## Exercise
The whole listing below should be retyped exactly, without any images.
========================================================================
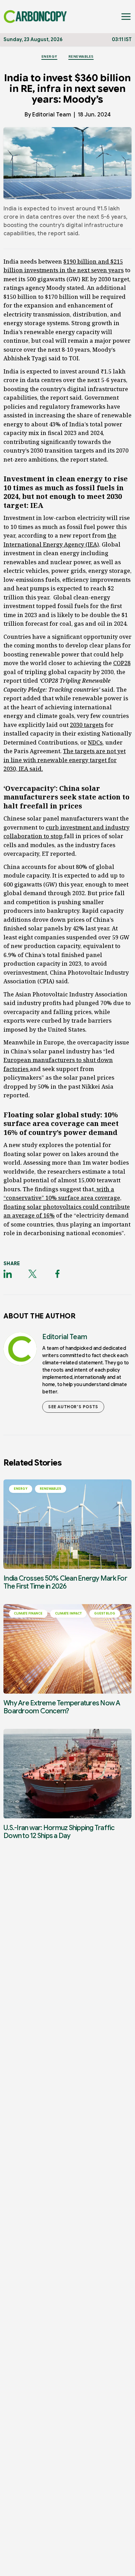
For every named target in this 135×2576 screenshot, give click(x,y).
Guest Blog (104, 1613)
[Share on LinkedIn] (7, 1274)
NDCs (95, 742)
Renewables (81, 56)
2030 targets (87, 725)
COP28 (121, 663)
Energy (49, 56)
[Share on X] (32, 1274)
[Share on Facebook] (57, 1274)
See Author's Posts (73, 1406)
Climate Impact (68, 1613)
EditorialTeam (51, 114)
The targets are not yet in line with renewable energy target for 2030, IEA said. (64, 760)
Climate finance (28, 1613)
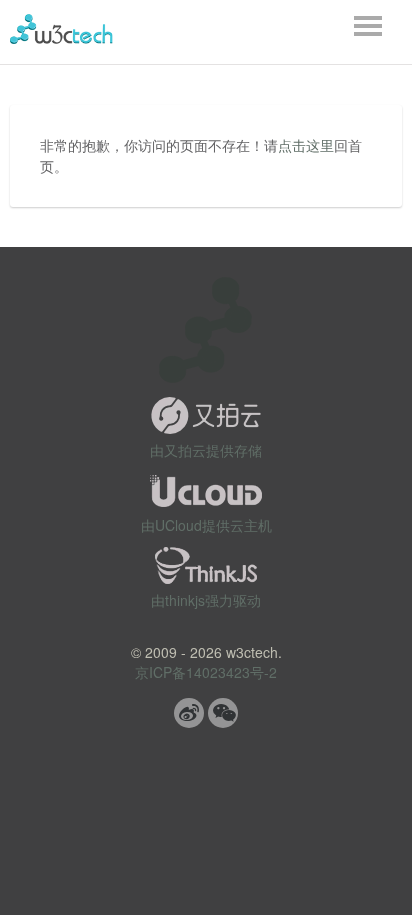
========================================================================
## Answer
For every named target in this 135×2576 screenshot, give click(x,y).
Guest Blog (104, 1613)
[Share on LinkedIn] (7, 1274)
NDCs (95, 742)
Renewables (81, 56)
2030 targets (87, 725)
COP28 (121, 663)
Energy (49, 56)
[Share on X] (32, 1274)
[Share on Facebook] (57, 1274)
See Author's Posts (73, 1406)
Climate Impact (68, 1613)
EditorialTeam (51, 114)
The targets are not yet in line with renewable energy target for 2030, IEA said. (64, 760)
Climate finance (28, 1613)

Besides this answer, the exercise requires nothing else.